Texte d'origine:
L’ensemble des puissances nucléaires l’ont rappelé en janvier dernier, et la Russie parmi elles : « une guerre nucléaire ne peut être gagnée et ne doit être menée. Ce principe nous lie tous. Je m’en tiens à cela car, dans cette matière, la sobriété est une condition de la crédibilité.

Le contact avec le Président russe est rompu ?
Deux échanges entre Vladimir Poutine et le président de la République ont eu lieu cet été à propos de la centrale ukrainienne de Zaporijia, occupée illégalement par les forces russes, et ont permis la mission de l’AIEA. Je me suis par ailleurs entretenue à cette occasion pour la première fois avec mon homologue russe Serguei Lavrov.
Concernant l’AIEA, je tiens à souligner que c’est grâce à l’action de la France que leur dernière mission a pu avoir lieu en Ukraine et a démontré que les allégations russes sur une « bombe sale » fabriquée par les Ukrainiens étaient mensongères.

Extrait source:
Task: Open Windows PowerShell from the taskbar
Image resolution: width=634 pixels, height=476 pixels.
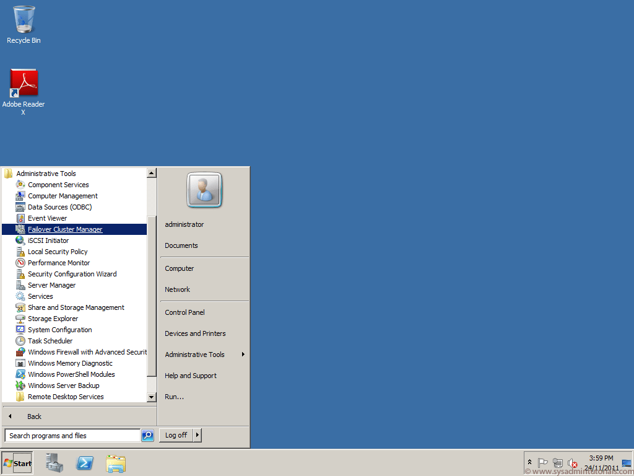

Énoncé écrit A:
Reproduisez le passage de l'entretien sur la Russie et le nucléaire en commençant par « L’ensemble des puissances » et en allant jusqu'à « de la crédibilité. ».
Énoncé écrit B:
Prolongez l'entretien sur la Russie et le nucléaire à la suite de sa dernière phrase.

Réponse attendue A:
L’ensemble des puissances nucléaires l’ont rappelé en janvier dernier, et la Russie parmi elles : « une guerre nucléaire ne peut être gagnée et ne doit être menée. Ce principe nous lie tous. Je m’en tiens à cela car, dans cette matière, la sobriété est une condition de la crédibilité.

Réponse attendue B:
Comment interpréter le fait que Vladimir Poutine ne se rende pas au G20 ?
Il est en contact avec certains pays-membres, comme l’Inde et la Chine, et il aurait pu être intéressant de voir l’accueil qui lui aurait été réservé. J’ai souvenir de la réunion ministérielle de juillet où Serguei Lavrov (ministre des Affaires étrangères) s’était retrouvé sans soutien et avait quitté le sommet, isolé. Il a y a une incompréhension croissante sur les choix faits par la Russie par la communauté internationale.
Nous savons bien qu’il ne s’agit pas simplement de l’agression de l’Ukraine par la Russie, et que le monde entier est concerné car, à travers cette agression, c’est la sécurité mondiale qui est remise en cause et les règles internationales de droit qui sont bafouées.

Que peut-on attendre de la conférence internationale pour soutenir l’Ukraine le 13 décembre à Paris ?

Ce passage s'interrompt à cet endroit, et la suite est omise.